Limbaugh's career took off after the Fairness Doctrine was repealed in 1987. By the next year, he was on WABC radio in New York, and a phenomenon was beginning. By 1993, Limbaugh was on the cover of National Review with the headline "The Leader of the Opposition." Limbaugh "may be the most consequential person in political life at the moment," conservative thinker Bill Bennett told writer James Bowman. "He is changing the terms of the debate." With what he humorously called the "Limbaugh Institute for Advance Conservative Studies," Limbaugh made conservative principles appealing to millions of Americans. He built an audience, and a fortune, but the most important thing he built was a conservative movement.
His influence deeply worried many on the left, who tried for years to find and promote a "liberal Limbaugh." In my 2005 book, The Vast Left Wing Conspiracy, I reported on the search. "Liberals cheered when Jim Hightower, the outspoken former Texas agriculture commissioner, got a shot at a national [radio] show," I wrote. "It didn't work. Then they cheered when Mario Cuomo, the former governor of New York whose oratory had thrilled the liberal wing of the Democratic Party, got his shot at a national show. That didn't work either. And then they resumed theorizing about why nothing worked."
In the early 2000s, liberals convinced themselves that Limbaugh's success was due to the network of conservative radio hosts (all empowered by Limbaugh's success) who dominated the airwaves. Their idea was to create a new liberal network with an entire lineup of liberal hosts. Finally, something to take on the Mighty Limbaugh!

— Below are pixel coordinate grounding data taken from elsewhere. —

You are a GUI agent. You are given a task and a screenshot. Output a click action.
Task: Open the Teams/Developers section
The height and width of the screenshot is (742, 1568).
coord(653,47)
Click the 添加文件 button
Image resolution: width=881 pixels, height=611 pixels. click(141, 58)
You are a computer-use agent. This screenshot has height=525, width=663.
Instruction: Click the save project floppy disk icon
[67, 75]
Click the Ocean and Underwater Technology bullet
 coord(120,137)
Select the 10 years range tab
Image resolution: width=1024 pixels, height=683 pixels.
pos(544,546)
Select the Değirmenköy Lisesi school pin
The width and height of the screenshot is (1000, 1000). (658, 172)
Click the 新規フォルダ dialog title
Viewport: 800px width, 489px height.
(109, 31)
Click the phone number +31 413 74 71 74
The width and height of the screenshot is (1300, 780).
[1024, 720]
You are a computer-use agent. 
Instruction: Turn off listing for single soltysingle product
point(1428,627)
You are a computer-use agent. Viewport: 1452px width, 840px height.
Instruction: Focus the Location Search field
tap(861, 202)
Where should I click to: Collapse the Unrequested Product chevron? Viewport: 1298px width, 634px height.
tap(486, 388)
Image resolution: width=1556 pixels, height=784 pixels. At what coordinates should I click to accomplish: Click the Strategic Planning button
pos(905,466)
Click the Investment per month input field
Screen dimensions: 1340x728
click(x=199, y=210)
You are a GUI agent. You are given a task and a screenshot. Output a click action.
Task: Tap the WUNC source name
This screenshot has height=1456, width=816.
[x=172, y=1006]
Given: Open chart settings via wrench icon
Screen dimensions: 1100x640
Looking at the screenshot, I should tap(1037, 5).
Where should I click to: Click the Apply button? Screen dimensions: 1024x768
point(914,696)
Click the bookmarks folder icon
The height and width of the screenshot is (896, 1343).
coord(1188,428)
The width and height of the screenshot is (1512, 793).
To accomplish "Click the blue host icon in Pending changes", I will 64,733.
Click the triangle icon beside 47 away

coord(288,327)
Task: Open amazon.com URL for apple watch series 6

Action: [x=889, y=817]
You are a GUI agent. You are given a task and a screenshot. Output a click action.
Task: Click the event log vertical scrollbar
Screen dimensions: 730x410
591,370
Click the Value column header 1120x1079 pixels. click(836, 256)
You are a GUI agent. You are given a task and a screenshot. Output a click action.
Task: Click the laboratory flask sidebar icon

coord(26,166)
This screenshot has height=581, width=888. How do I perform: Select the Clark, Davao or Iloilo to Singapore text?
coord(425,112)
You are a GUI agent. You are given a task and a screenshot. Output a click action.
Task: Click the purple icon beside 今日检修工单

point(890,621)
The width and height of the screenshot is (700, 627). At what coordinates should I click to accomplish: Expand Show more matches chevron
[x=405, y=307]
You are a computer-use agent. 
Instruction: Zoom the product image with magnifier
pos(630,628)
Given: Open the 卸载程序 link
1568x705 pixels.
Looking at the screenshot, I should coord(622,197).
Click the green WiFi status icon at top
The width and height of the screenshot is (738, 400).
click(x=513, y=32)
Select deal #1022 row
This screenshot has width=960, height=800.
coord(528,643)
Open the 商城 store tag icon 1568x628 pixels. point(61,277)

So liberals created a new network. Air America went on the air in March, 2004, obsessed with the goal of toppling Limbaugh. The network signed comedian Al Franken, to be its top star. In 1999, Franken had published a book that was popular on the left entitled Rush Limbaugh is a Big Fat Idiot. So finally, network executives believed, the left had a talent big enough to bring down Limbaugh.
It didn't work. Air America ran into financial problems — its paychecks bounced in its early days. Ratings were low. Franken did not conquer Limbaugh. Instead, Franken stayed on the air just under three years before giving up. (He would later run for and win a Senate seat from Minnesota, only to be forced out in a #MeToo scandal.) The Air America network limped along until 2010 before shutting down altogether.
And through it all, Limbaugh stayed on top of the world. What his enemies never understood was that there was no gimmick to explain Limbaugh's success. Instead, he was a uniquely talented man who early in life found the perfect outlet for those talents. And he embraced, instinctually and intellectually, a conservative philosophy that resonated with millions of Americans, from the Reagan years through the end of the Trump presidency.
"Rush was a patriot, a defender of liberty, and someone who believed in all the greatness our country stands for," former President Trump said Wednesday. "His honor, courage, strength, and loyalty will never be replaced."